Análises independentes sobre política
O pensamento de Nicolau Maquiavel, exposto em sua obra "O Príncipe", oferece uma lente fundamental para compreender a ciência política, especialmente no que tange à conquista e manutenção do poder pelos governantes. Maquiavel destaca a astúcia, a capacidade de adaptação e o pragmatismo como elementos essenciais para navegar as complexas disputas políticas. Aplicando essa visão ao Brasil pós-redemocratização, observa-se um cenário repleto de crises políticas, investigações judiciais e impeachments que resultaram na deposição ou desgaste de presidentes eleitos. Neste contexto, a presidência de Fernando Henrique Cardoso (FHC) entre 1995 e 2002 se destaca como uma exceção, pois ele conseguiu completar dois mandatos sem enfrentar impeachment ou uma crise política grave. Tal fato desperta a reflexão sobre os fatores que sustentaram essa estabilidade em meio à volatilidade que marcou os governos seguintes.
A estabilidade do governo de FHC repousou em um tripé estratégico. Primeiramente, o sucesso do Plano Real, do qual foi um fator crucial, estabilizou uma economia antes dominada pela hiperinflação, criando confiança e capital político considerável para seu governo. Em segundo lugar, sua habilidade no presidencialismo de coalizão foi muito importante. O sistema político brasileiro exige a construção de coalizões parlamentares devido à fragmentação partidária e à eleição majoritária do presidente em contraste com a proporcionalidade legislativa. FHC demonstrou grande habilidade política nesse sistema, formando uma base de apoio sólida com partidos como PFL, PMDB e PTB, que garantiu apoio legislativo forte, permitindo aprovações de reformas e neutralizando ameaças de impeachment.

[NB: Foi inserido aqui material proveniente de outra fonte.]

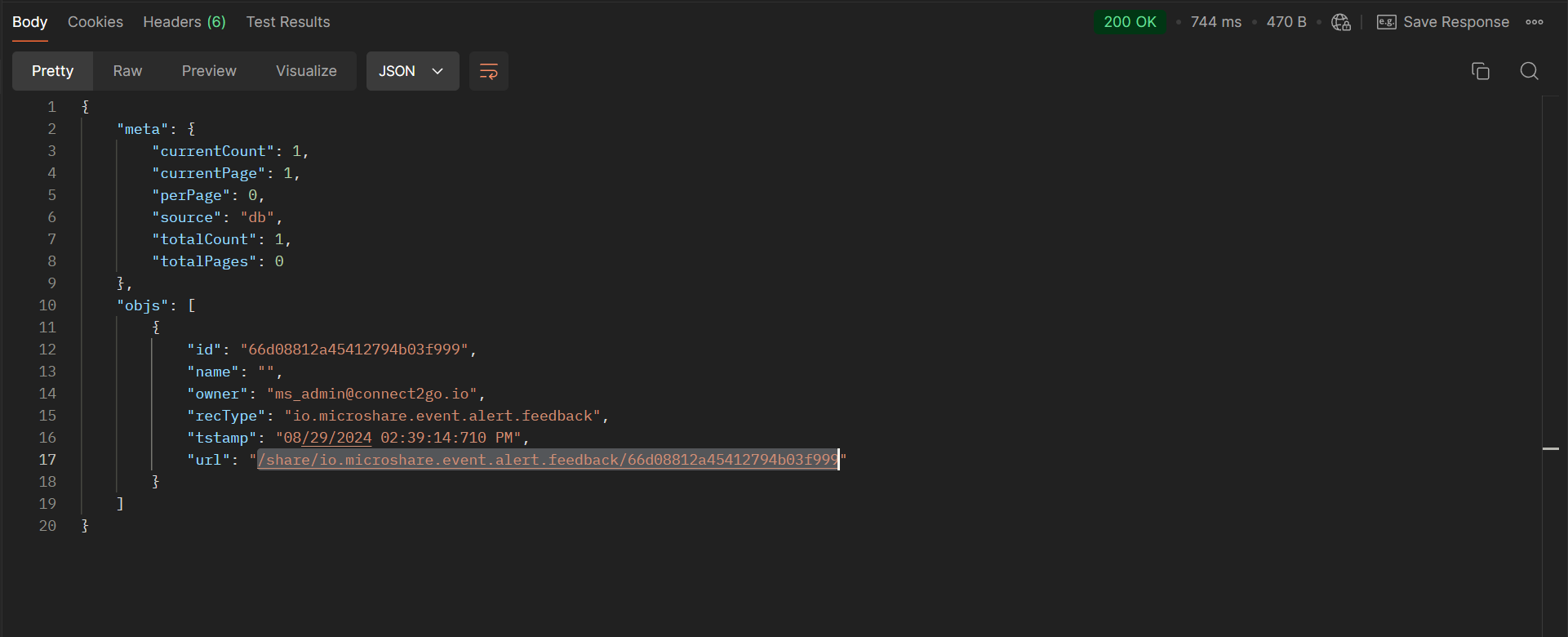Screen dimensions: 1568x637
Task: Click the 470 B response size
Action: click(x=1286, y=22)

Por fim, o ambiente institucional durante sua gestão apresentava um Judiciário menos atuante, favorecendo a contenção das crises dentro do Legislativo e da imprensa, ao contrário do cenário posterior, em que a judicialização se tornou intensa e central.
Outro aspecto importante foi a natureza da rivalidade política da época, especialmente entre o PSDB de FHC e o PT liderado por Lula. A competição era ideológica e partidária , focando em disputas políticas substantivas, como as críticas ao Plano Real e às privatizações promovidas por FHC, consideradas pelo PT como uma entrega indevida de patrimônio público. Apesar dos embates, havia uma legitimidade mútua como forças políticas, sem lidar com o adversário como inimigo existencial , o que ajudava a preservar a estabilidade política. Esse quadro mudou radicalmente com a ascensão da polarização social e afetiva após 2010, intensificada pelas mídias digitais, que ampliaram a desinformação , além do protagonismo crescente do Judiciário. A presidência de FHC representa o último exemplo de um sistema político que ainda operava em um regime em que as partes adversárias não desejam a aniquilação entre si, antes da massiva judicialização e radicalização que viriam a marcar os governos posteriores e fragilizar o modelo clássico do presidencialismo de coalizão.